UN General Assembly gives Israel and Palestinians 5 extra months to investigate Gaza killings

By AP
Friday, February 26, 2010

UN gives Gaza investigations 5 extra months

UNITED NATIONS — The U.N. General Assembly voted Friday to give Israel and the Palestinians an additional five months to conduct independent investigations of alleged war crimes during last year’s conflict in Gaza and warned of possible “further action” by U.N. bodies, including the Security Council, if they don’t.

The Palestinian-drafted resolution was adopted by a vote of 98-7 with 31 abstentions. Fifty-six countries did not vote, probably because of difficulties getting to U.N. headquarters as heavy snow fell in New York City.

Riyad Mansour, the Palestinian U.N. observer, called the vote a “victory to the victims of the Palestinian people and victory to international humanitarian law.”

In November, the 192-member world body gave Israel and the Palestinians three months to undertake “independent, credible investigations” into the findings of a U.N.-appointed expert panel chaired by South African Judge Richard Goldstone.

It concluded that both sides committed war crimes and possible crimes against humanity during the Gaza war, in which 13 Israelis and almost 1,400 Palestinians were killed, including many civilians. The conflict began in December 2008 and ended three weeks later in January.

The assembly asked Secretary-General Ban Ki-moon to report back on implementation of the resolution in three months. But in his highly anticipated report in early February, Ban said he could not determine whether the Israelis or Palestinians had conducted credible investigations.

That set the stage for Friday’s follow-up resolution, which was consponsored by more than 20 mainly Islamic countries.

Israel’s U.N. Ambassador Gabriela Shalev reiterated the government’s opposition to the Goldstone report and said “Israel is conducting and will continue to conduct, investigations that are independent, credible in in conformity with international standards” into its actions in Gaza.

But the Palestinians and many Arab and non-Arab speakers who took the floor after the vote insisted that the Israeli investigations are not independent.

The Palestinians acknowledged that they only created a commission to carry out an investigation in late January.

Mansour pledged that in the next five months the Palestinians will conduct in “the most efficient manner an independent and credible investigation into the allegations … (and) submit to the secretary-general a substantial response.”

But Shalev questioned whether the Palestinian Authority, which was ousted from Gaza by Hamas in June 2007, can conduct an investigation there — or whether Hamas “will investigate its use of human shields … and its cynical use of schools, hospitals, and mosques as weapons of terror.”

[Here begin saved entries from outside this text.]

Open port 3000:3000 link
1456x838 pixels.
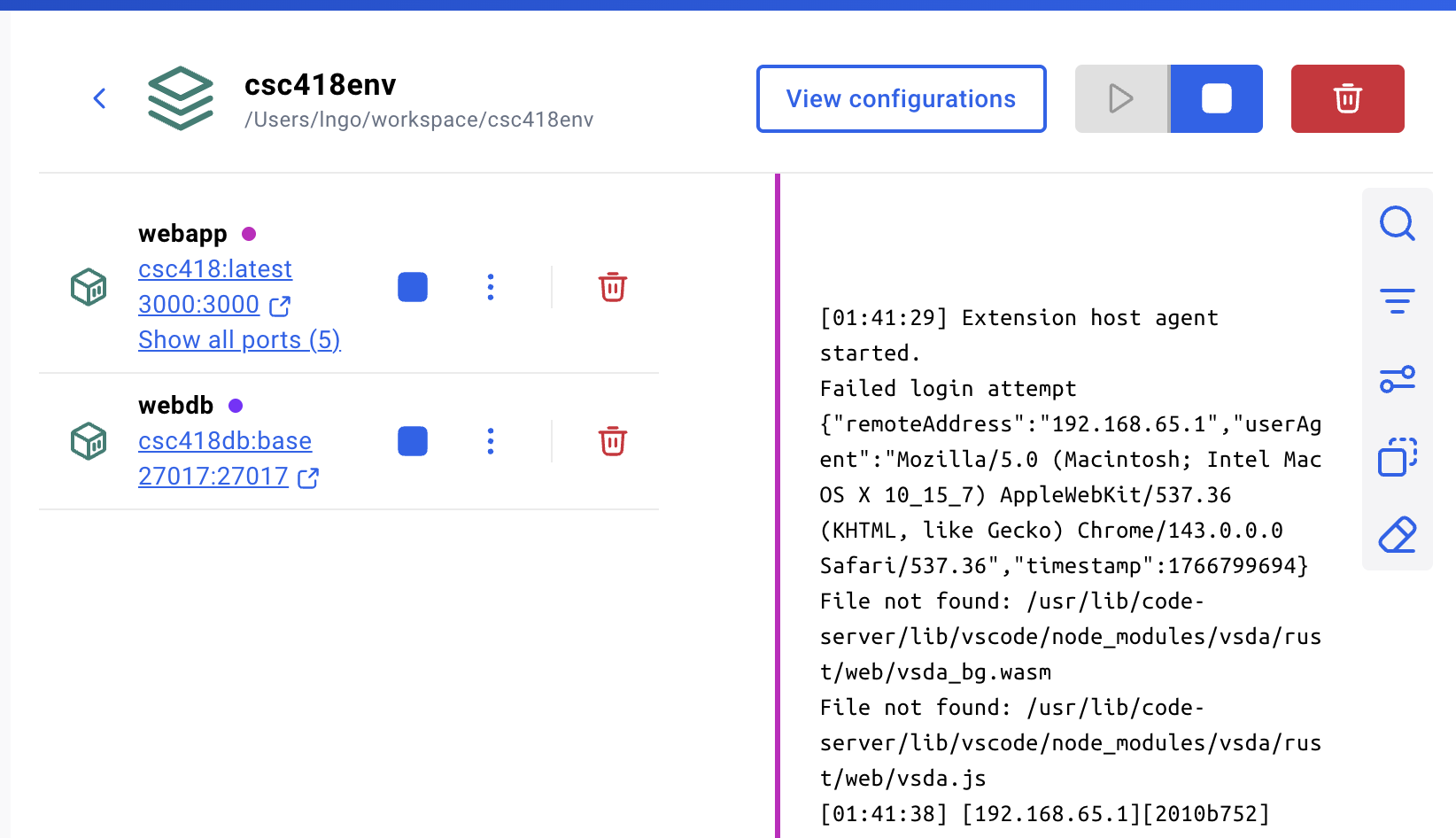(199, 305)
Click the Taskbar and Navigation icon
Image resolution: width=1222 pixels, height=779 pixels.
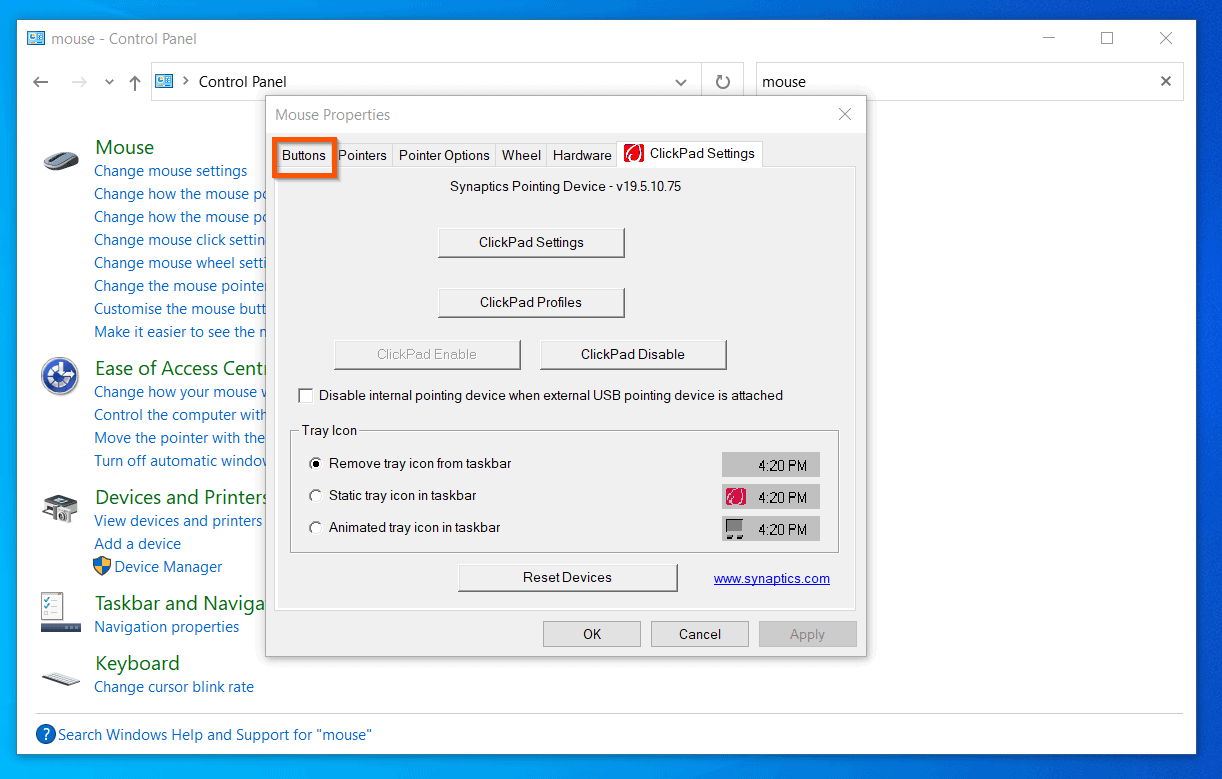(x=60, y=613)
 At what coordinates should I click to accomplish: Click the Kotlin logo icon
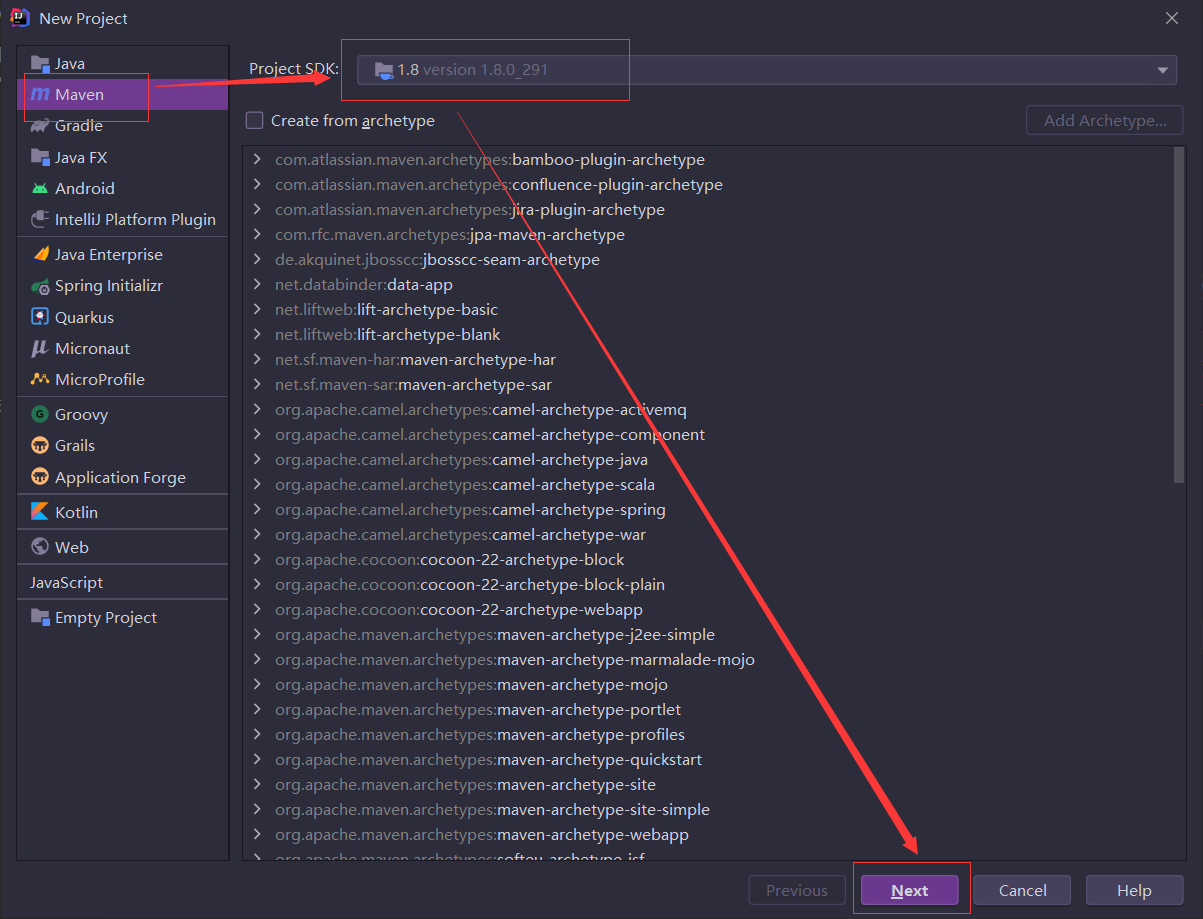(40, 512)
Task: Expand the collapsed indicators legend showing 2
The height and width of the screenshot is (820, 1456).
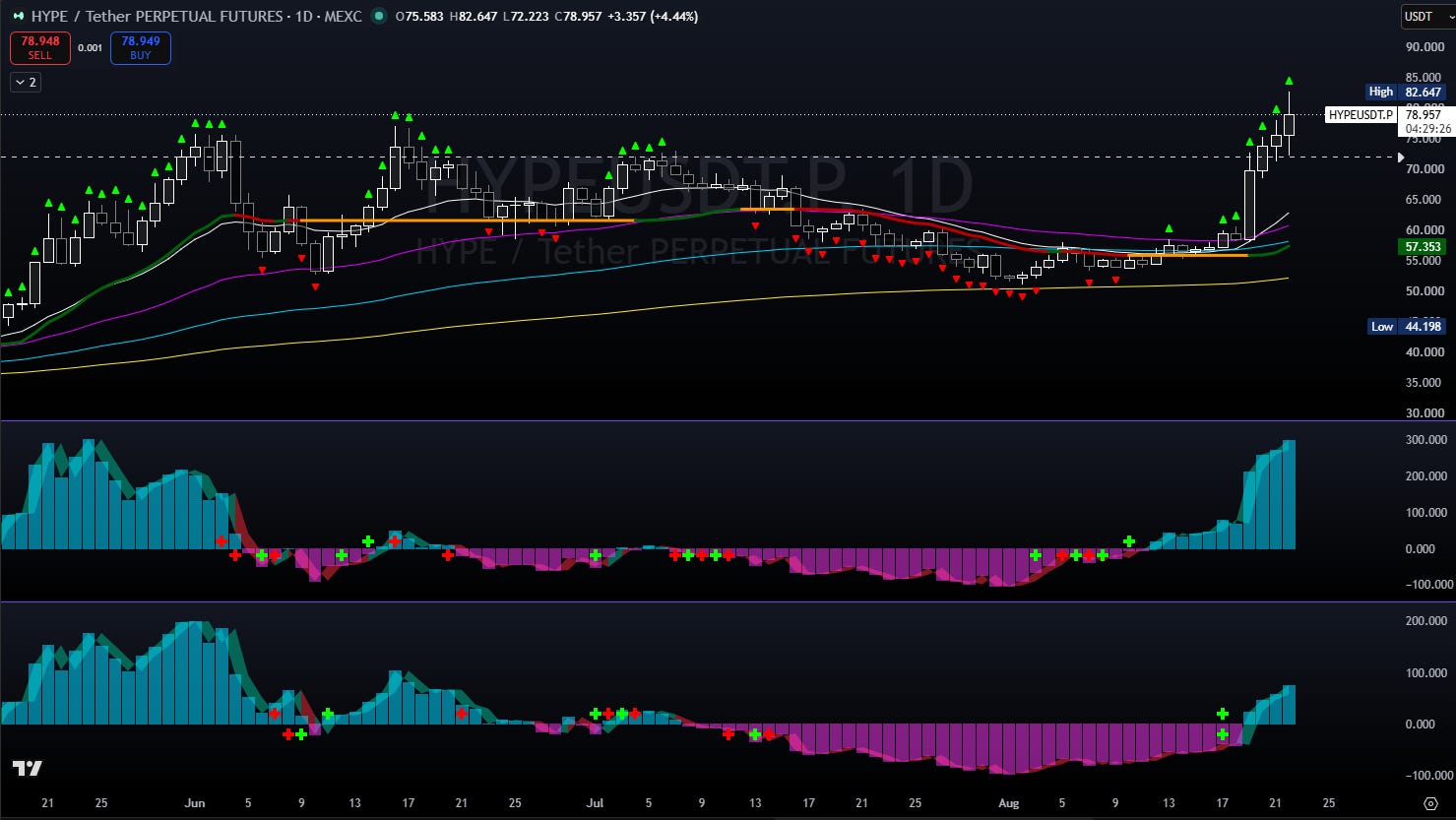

Mansour welcomed the decline in the number of countries opposing the resolution from 18 in November to just seven.

He noted that the European Union, which was deeply divided in November with some countries voting for the resolution, some against and some abstaining, was more supportive in Friday’s vote. No EU country voted “no” and more EU members supported the resolution including Britain, France and Spain, he said.

Some EU members had objected to the draft text calling on Switzerland to reconvene a meeting of the parties to the Fourth Geneva Convention “within five months” to enforce the convention, which spells out the obligations of an occupying power. The reference to five months was replaced in the final version with the words “as soon as possible,” the same language as the November resolution.

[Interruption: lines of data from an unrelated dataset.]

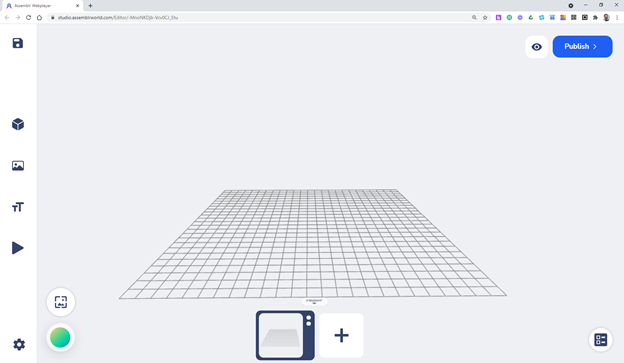Click the Publish button
Screen dimensions: 624x363
[x=582, y=47]
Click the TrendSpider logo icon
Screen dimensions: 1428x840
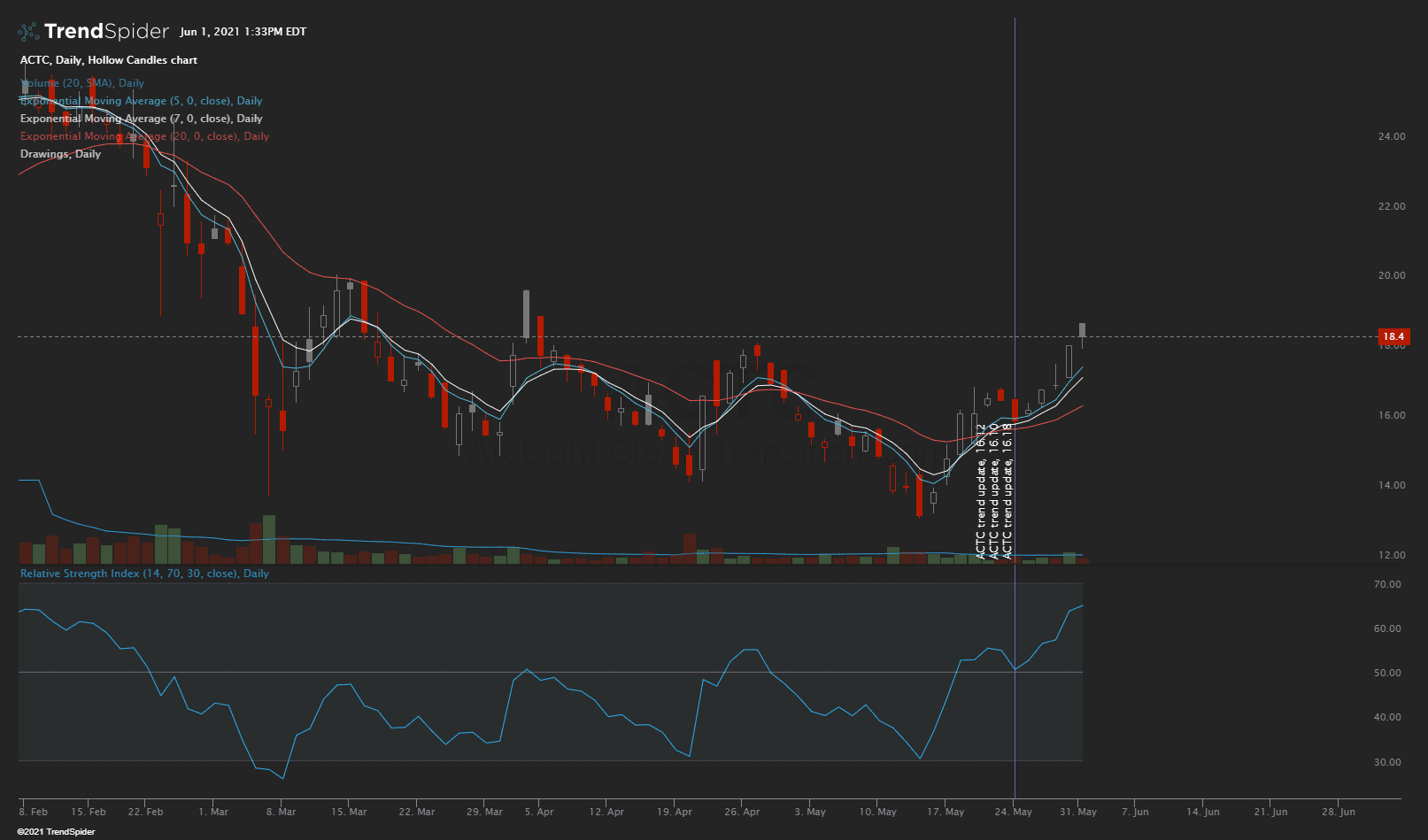28,32
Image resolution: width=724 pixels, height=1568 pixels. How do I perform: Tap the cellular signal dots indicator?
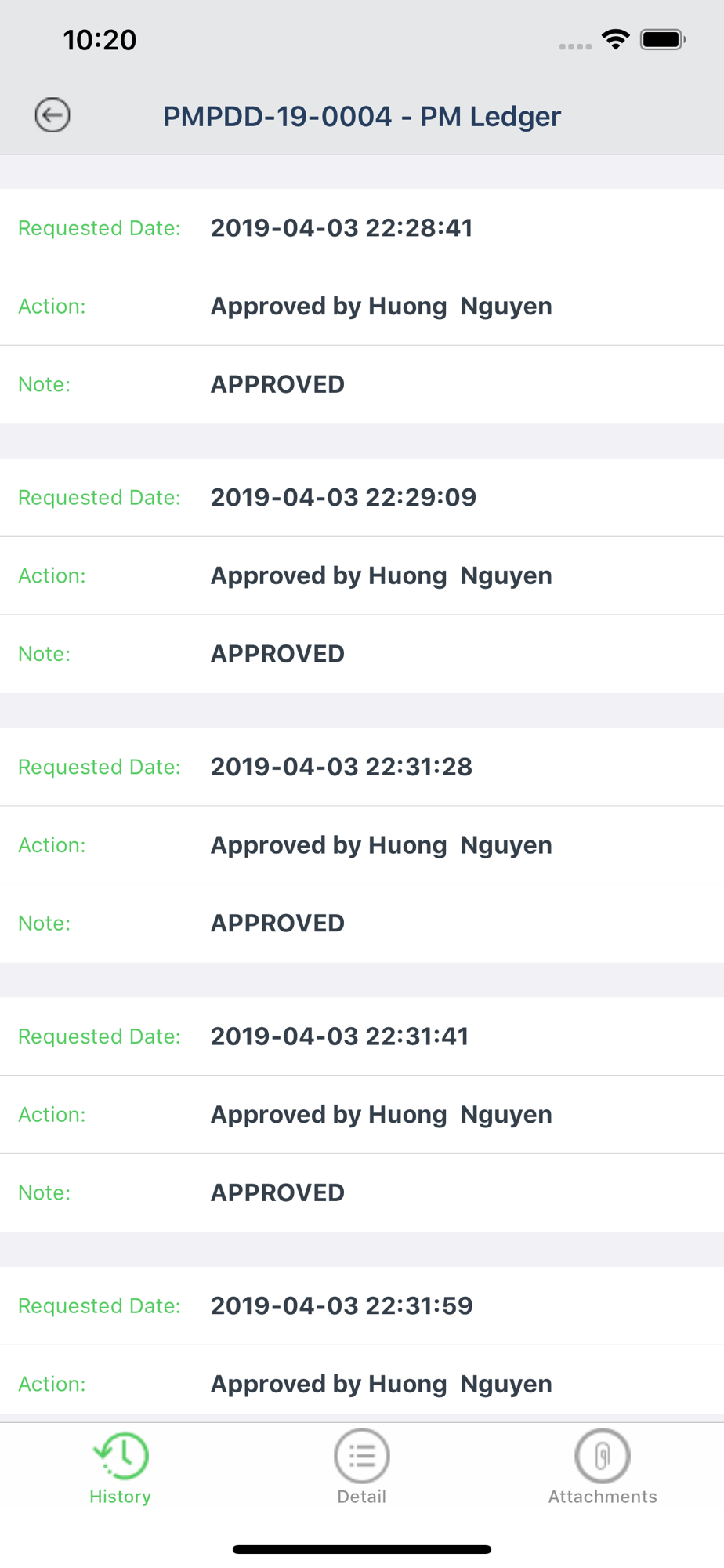coord(575,46)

U.S. deputy ambassador Alejandro Wolff, who voted against the resolution, reiterated that the U.S. considers the Goldstone report “deeply flawed” and “unbalanced.” He said the U.S. “strongly supports” accountability for any human rights violations in Gaza but wants any allegations resolved “by credible domestic investigations and their follow-up.”

Unlike Security Council resolutions, General Assembly resolutions are not legally binding but they do reflect the views of the broader U.N. membership.